JPMorgan fell to $55.75 in New York trading at 7:41 a.m. from $57.40 yesterday.

Konrad said in an April 4 research note that banks will have a "challenging quarter" as higher interest rates reduce loan refinancings.

Total revenue dropped 7.7% to $23.9 billion, as noninterest expenses declined 5.1% to $14.6 billion.

JPMorgan's investment-banking head, Daniel Pinto, said this week he was overhauling the division's reporting lines after his former co-head, Mike Cavanagh, left to join Carlyle Group LP. Pinto named Carlos Hernandez co-head of global banking with Jeff Urwin, John Horner head of investor services and Joyce Chang global head of research.

Earnings at Pinto's corporate and investment bank dropped 24% to $1.98 billion, as revenue declined 15% from a year earlier to $8.61 billion. Fixed-income trading revenue fell to $3.8 billion on "weaker performance across most products and lower levels of client activity," the bank said.

The 21% drop in fixed-income trading revenue surpassed estimates of a 15% decline from Moshe Orenbuch, an analyst at Credit Suisse Group AG, and 17 percent from Wells Fargo & Co.'s Matt Burnell.

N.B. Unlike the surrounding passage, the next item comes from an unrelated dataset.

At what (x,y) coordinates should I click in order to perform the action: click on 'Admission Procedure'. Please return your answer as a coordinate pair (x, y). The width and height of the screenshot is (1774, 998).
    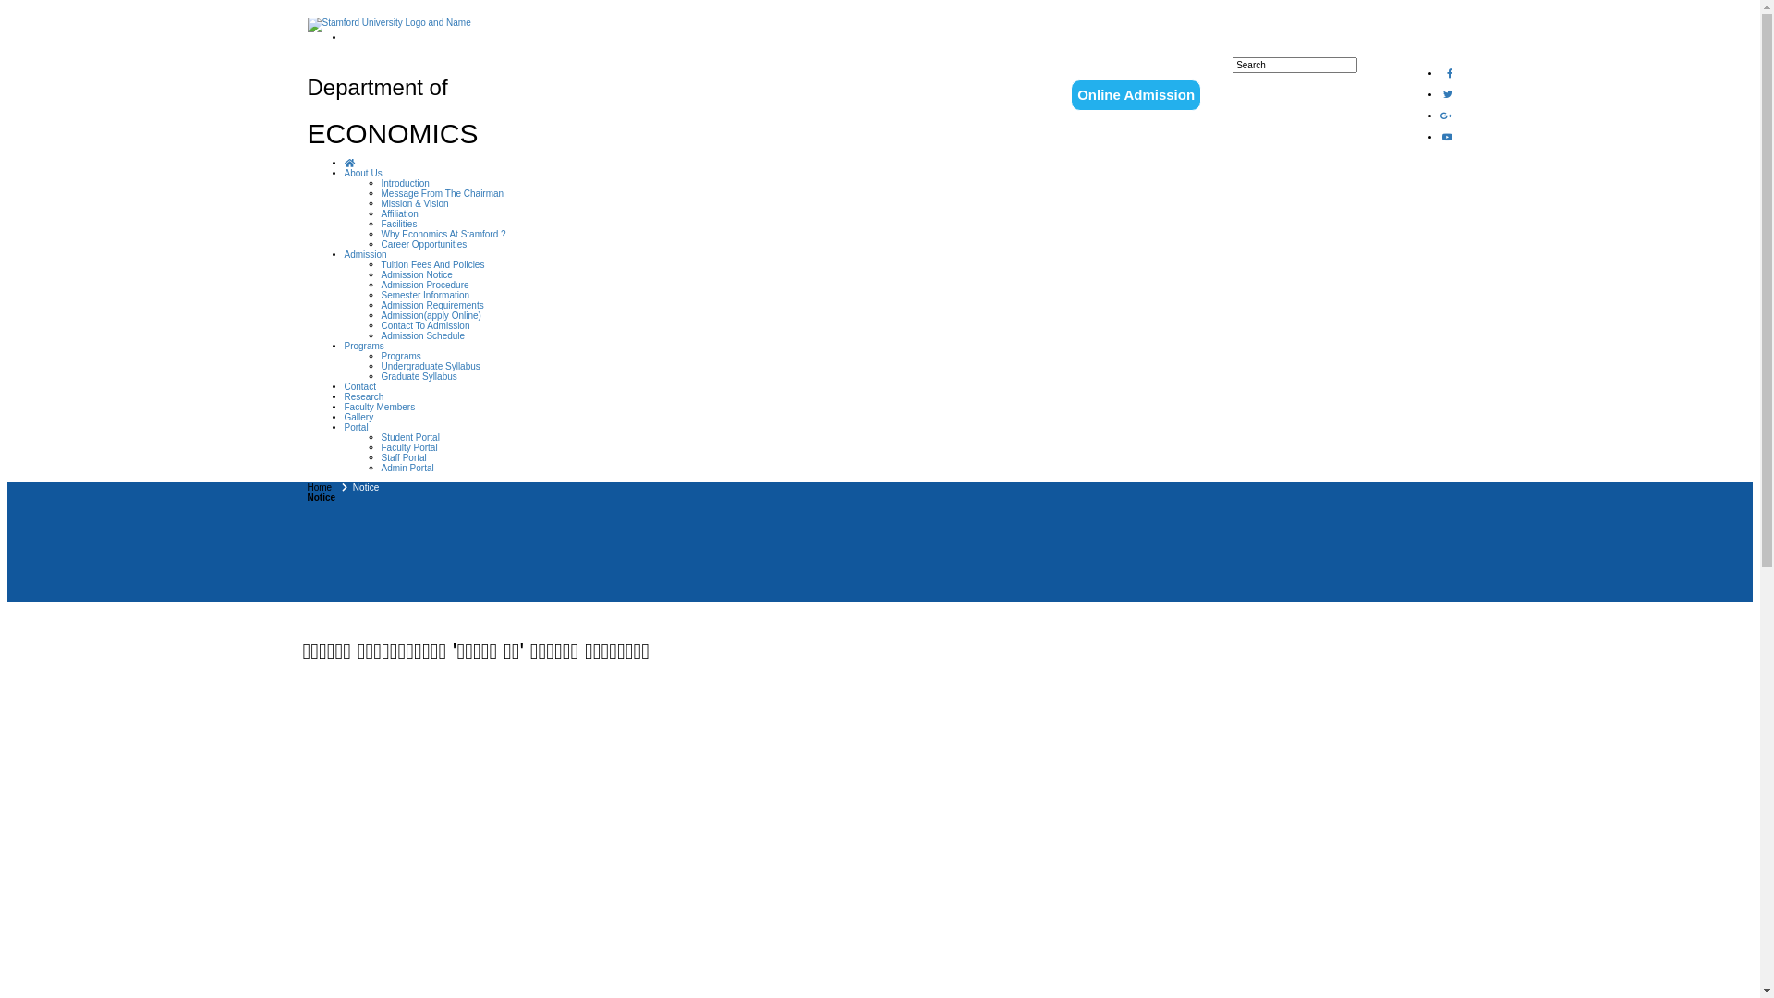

Net income from consumer and community banking, run by Gordon Smith, fell 25% to $1.94 billion as provisions for credit losses surged 49% to $816 million. Revenue was $10.5 billion, down 10% from a year earlier.

Mortgage revenue dropped to $1.57 billion in the quarter, from $2.72 billion a year earlier. Home-loan originations were $17 billion, down 68% from the prior year as higher interest rates curtailed refinancings.

JPMorgan said profit in asset management, run by Mary Erdoes, declined 9% to $441 million, as costs rose 11% to $2.1 billion on "headcount-related expenses." Assets under management climbed 11% to $1.6 trillion amid greater inflows and rising equity markets. Commercial banking, a division run by Doug Petno, posted a 3% profit decline to $578 million.